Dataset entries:

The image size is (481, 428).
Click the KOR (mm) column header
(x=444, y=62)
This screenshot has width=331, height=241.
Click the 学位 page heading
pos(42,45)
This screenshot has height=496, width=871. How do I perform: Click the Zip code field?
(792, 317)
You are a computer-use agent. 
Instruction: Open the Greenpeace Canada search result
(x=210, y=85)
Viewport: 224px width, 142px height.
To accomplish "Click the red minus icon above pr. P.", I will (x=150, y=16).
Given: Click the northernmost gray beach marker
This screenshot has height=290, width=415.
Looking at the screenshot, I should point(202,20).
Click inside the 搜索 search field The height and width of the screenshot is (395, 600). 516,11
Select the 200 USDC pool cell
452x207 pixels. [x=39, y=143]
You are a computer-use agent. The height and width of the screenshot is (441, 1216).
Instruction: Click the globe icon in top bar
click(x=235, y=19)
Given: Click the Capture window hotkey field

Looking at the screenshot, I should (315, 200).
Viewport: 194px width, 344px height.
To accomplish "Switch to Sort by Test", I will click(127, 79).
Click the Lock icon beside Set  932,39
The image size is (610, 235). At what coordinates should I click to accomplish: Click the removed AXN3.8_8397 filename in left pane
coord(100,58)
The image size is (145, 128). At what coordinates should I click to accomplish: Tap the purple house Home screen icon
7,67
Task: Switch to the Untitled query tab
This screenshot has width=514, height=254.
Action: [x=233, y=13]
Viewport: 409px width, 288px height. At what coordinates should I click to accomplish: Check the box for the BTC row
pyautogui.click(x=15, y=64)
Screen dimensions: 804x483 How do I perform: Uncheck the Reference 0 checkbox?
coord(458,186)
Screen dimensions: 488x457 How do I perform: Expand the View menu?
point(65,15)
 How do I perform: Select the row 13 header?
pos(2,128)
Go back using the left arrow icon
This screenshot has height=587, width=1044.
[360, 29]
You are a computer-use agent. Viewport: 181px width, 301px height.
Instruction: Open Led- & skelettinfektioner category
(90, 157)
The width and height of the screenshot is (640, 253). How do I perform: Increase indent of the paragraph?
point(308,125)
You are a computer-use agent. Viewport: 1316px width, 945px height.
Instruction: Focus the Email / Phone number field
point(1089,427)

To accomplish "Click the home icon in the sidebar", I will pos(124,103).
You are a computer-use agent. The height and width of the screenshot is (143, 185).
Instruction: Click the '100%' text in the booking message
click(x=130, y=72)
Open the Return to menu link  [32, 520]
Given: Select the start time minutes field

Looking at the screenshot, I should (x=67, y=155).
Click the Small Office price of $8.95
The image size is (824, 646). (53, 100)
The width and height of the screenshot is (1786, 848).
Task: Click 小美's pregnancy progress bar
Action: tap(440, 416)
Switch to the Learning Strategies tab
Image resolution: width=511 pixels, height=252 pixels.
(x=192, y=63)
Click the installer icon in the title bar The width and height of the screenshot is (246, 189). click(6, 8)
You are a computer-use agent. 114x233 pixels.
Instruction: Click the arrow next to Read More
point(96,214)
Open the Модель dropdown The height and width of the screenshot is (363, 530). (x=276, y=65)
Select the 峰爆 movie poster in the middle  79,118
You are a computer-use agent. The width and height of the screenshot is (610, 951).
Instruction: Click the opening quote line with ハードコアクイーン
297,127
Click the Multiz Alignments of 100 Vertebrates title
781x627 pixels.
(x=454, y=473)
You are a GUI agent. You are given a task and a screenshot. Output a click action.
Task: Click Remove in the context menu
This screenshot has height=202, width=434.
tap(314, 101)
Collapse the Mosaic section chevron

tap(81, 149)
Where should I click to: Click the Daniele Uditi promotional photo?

**The task**
Among the lines above, find those carrying the word "computer" and copy them out.

**Your solution**
You are a computer-use agent. 
You are a computer-use agent. The height and width of the screenshot is (441, 1216).
You are a computer-use agent. Viewport: 181px width, 301px height.
You are a computer-use agent. Viewport: 1316px width, 945px height.
You are a computer-use agent. The height and width of the screenshot is (143, 185).
You are a computer-use agent. 114x233 pixels.
You are a computer-use agent. The width and height of the screenshot is (610, 951).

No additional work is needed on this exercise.